Mobile mechanism is mounted between the rotatable stage and the rack, for driving the rotatable stage respectively along X Axis and Y-axis are mobile.

2. rotatable stereomicroscope device according to claim 1, which is characterized in that the fixture includes at least three Fixed block, at least three fixed blocks are disposed around respectively around the rotary shaft of the fixture, with for will be described to be seen Sample is clamped between at least three fixed blocks.

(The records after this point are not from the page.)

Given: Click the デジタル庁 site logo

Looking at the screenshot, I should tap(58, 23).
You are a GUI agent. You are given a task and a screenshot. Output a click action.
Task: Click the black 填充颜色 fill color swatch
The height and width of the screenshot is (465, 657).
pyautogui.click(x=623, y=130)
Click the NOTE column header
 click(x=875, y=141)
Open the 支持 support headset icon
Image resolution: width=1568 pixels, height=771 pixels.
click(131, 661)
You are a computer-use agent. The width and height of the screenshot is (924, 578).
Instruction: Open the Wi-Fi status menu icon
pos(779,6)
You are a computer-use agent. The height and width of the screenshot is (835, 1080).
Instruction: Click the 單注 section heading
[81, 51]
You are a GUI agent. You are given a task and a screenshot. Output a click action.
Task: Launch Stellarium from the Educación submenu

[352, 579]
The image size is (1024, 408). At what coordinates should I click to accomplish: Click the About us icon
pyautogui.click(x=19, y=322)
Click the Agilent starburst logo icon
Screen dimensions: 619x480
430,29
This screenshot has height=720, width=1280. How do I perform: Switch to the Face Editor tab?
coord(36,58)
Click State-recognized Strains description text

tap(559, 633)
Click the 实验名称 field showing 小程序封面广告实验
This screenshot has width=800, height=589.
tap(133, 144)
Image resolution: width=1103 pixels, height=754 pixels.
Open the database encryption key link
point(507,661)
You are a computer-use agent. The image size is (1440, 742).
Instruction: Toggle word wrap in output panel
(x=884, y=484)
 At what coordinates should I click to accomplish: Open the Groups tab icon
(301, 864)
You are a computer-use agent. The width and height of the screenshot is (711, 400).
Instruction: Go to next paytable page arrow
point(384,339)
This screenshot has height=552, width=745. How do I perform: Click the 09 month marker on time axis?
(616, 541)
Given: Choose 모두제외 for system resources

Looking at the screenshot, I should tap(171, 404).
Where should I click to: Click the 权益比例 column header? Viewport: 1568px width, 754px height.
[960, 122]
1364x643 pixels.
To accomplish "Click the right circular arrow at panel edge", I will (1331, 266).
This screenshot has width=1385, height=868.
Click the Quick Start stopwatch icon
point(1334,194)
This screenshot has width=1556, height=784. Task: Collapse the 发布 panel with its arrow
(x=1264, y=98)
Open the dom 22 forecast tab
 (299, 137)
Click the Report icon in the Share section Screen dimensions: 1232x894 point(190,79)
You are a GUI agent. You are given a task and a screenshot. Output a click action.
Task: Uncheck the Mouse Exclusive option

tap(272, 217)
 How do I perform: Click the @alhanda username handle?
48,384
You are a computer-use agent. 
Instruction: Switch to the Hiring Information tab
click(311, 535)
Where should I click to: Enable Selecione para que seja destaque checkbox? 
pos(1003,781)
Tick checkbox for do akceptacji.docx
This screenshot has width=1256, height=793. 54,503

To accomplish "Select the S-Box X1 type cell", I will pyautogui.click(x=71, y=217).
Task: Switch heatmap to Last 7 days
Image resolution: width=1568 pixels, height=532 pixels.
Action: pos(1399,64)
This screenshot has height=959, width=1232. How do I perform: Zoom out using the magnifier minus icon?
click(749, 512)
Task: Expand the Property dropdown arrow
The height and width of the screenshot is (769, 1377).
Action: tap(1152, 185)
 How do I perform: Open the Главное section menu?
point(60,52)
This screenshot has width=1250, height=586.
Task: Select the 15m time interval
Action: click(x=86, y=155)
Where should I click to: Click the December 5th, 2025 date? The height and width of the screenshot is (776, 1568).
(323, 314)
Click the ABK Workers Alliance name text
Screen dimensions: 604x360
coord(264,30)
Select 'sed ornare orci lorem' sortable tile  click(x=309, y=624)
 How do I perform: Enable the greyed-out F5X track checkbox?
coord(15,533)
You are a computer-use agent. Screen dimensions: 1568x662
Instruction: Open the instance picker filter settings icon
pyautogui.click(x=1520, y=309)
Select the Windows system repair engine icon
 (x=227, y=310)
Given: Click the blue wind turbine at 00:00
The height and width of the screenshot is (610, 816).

3. rotatable stereomicroscope device according to claim 2, which is characterized in that the fixed block includes clamping Face and pushing tow face, rotary shaft of the clamping face towards the fixture, rotary shaft of the pushing tow face backwards to the fixture.

4. rotatable stereomicroscope device according to claim 3, which is characterized in that the pushing tow face is ladder-like.

5. rotatable stereomicroscope device according to claim 1, which is characterized in that the rotatable stage includes rotation Turntable, connected unit and the fixture, the connected unit are fixed in the mobile mechanism, and the turntable is rotatably mounted to In the connected unit, the fixture is moveably mounted on the turntable, the rotary shaft of the fixture and the turntable Rotation overlapping of axles.

6. rotatable stereomicroscope device according to claim 5, which is characterized in that the turntable and connected unit it Between fixed screw is installed, the fixed screw is used for when the turntable is rotated to predeterminated position, by the turntable with It is fixed between the connected unit.

7. rotatable stereomicroscope device according to claim 1, which is characterized in that the mobile mechanism includes X-axis Track base and Y-axis guide rail seat, the X-axis guide rail seat and the Y-axis guide rail seat are connected to the rotatable stage and described Between rack, the X-axis guide rail seat for driving the rotatable stage to move along the x axis in the horizontal plane, lead by the Y-axis Rail chair is for driving the rotatable stage to move along the y axis in the horizontal plane.

8. rotatable stereomicroscope device according to claim 7, which is characterized in that the X-axis guide rail seat is provided with X Axis ball screw assembly, the X-axis ball screw assembly, drive the rotatable stage to move along the x-axis by rotary motion；The X-axis One end of track base is equipped with X-axis knob, and the X-axis knob is connect with the X-axis ball screw assembly,.

9. rotatable stereomicroscope device according to claim 7, which is characterized in that the Y-axis guide rail seat is provided with Y Axis ball screw assembly, the Y-axis ball screw assembly, drive the rotatable stage to move along Y-axis by rotary motion；The Y-axis One end of track base is equipped with Y-axis knob, and the Y-axis knob is connect with the Y-axis ball screw assembly,.

10. -9 described in any item rotatable stereomicroscope devices according to claim 1, which is characterized in that the rack packet Pedestal and support frame are included, the rotatable stage is fixed on the base by the mobile mechanism, and support frame as described above is fixed On the base and positioned at the side of the rotatable stage；Support frame as described above is equipped with multiple mounting holes, the mounting hole For adjusting the microscopical position.